◆ Your task
Format the records as a JSON list of strings, one string per line, leaving out blank lines. Include only the lines starting at the one containing "Toggle the library" and ending at the one containing "Action: pyautogui.click(x=1426, y=754)".

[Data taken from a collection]
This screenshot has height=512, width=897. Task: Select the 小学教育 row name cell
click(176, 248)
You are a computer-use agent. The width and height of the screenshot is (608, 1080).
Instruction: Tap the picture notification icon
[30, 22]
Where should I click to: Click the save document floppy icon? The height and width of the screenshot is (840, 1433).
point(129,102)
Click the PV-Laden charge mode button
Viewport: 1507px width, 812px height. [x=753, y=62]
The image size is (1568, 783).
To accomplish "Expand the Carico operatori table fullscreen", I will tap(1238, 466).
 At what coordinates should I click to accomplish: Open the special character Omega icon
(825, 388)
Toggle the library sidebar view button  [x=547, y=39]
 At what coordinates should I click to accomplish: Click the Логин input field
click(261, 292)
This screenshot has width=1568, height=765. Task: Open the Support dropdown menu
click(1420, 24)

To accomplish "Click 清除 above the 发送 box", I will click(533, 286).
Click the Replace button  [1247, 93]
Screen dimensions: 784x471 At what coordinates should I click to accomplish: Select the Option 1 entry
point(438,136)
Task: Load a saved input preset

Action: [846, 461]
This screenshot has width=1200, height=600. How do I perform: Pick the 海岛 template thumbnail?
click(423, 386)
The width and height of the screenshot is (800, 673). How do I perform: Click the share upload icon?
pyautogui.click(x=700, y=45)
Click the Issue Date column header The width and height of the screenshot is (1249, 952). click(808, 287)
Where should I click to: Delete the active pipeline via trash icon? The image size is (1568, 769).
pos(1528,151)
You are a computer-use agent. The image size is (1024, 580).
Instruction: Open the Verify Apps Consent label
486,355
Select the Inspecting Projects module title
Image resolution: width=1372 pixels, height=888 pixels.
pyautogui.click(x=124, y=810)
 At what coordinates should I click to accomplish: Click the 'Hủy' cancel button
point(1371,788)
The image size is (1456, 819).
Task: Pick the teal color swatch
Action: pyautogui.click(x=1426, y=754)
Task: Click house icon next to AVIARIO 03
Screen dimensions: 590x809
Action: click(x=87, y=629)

◆ Result of the exercise
[
  "Toggle the library sidebar view button  [x=547, y=39]",
  " At what coordinates should I click to accomplish: Click the Логин input field",
  "click(261, 292)",
  "This screenshot has width=1568, height=765. Task: Open the Support dropdown menu",
  "click(1420, 24)",
  "To accomplish \"Click 清除 above the 发送 box\", I will click(533, 286).",
  "Click the Replace button  [1247, 93]",
  "Screen dimensions: 784x471 At what coordinates should I click to accomplish: Select the Option 1 entry",
  "point(438,136)",
  "Task: Load a saved input preset",
  "Action: [846, 461]",
  "This screenshot has width=1200, height=600. How do I perform: Pick the 海岛 template thumbnail?",
  "click(423, 386)",
  "The width and height of the screenshot is (800, 673). How do I perform: Click the share upload icon?",
  "pyautogui.click(x=700, y=45)",
  "Click the Issue Date column header The width and height of the screenshot is (1249, 952). click(808, 287)",
  "Where should I click to: Delete the active pipeline via trash icon? The image size is (1568, 769).",
  "pos(1528,151)",
  "You are a computer-use agent. The image size is (1024, 580).",
  "Instruction: Open the Verify Apps Consent label",
  "486,355",
  "Select the Inspecting Projects module title",
  "Image resolution: width=1372 pixels, height=888 pixels.",
  "pyautogui.click(x=124, y=810)",
  " At what coordinates should I click to accomplish: Click the 'Hủy' cancel button",
  "point(1371,788)",
  "The image size is (1456, 819).",
  "Task: Pick the teal color swatch",
  "Action: pyautogui.click(x=1426, y=754)"
]